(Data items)
※ ※ ※
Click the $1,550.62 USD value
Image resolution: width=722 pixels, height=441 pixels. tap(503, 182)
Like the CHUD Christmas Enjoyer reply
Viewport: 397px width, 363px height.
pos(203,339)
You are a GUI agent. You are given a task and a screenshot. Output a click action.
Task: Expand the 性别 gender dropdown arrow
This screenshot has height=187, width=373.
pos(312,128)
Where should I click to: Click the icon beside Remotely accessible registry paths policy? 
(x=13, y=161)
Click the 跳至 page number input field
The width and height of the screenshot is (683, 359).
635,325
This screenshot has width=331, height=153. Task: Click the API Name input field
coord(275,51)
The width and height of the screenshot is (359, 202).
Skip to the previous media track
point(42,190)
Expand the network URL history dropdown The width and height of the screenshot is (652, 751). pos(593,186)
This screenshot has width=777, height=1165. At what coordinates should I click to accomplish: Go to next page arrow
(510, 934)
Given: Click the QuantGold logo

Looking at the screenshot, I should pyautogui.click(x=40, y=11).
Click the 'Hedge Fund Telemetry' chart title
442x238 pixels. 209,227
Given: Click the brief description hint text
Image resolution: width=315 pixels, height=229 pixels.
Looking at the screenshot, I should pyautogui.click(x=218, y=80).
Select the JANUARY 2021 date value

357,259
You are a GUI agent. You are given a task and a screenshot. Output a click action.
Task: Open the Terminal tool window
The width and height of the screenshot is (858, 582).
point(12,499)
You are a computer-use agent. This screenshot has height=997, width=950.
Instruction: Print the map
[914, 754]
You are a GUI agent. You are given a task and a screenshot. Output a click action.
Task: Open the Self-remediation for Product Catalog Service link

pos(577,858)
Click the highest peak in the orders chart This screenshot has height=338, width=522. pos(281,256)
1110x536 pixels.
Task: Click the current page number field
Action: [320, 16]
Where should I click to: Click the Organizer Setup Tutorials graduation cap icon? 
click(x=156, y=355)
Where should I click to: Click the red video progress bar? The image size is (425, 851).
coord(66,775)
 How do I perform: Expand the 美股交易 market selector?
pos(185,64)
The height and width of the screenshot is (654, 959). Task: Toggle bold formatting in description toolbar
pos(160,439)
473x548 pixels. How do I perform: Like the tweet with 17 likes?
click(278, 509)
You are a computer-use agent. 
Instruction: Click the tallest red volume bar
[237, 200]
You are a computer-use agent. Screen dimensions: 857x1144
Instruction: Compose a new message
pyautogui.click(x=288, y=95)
※ ※ ※
▶ _Required work_: For the word "dropdown", find every line in the data that holds it and copy that line.

▶ _Output for this task_:
Task: Expand the 性别 gender dropdown arrow
Expand the network URL history dropdown The width and height of the screenshot is (652, 751). pos(593,186)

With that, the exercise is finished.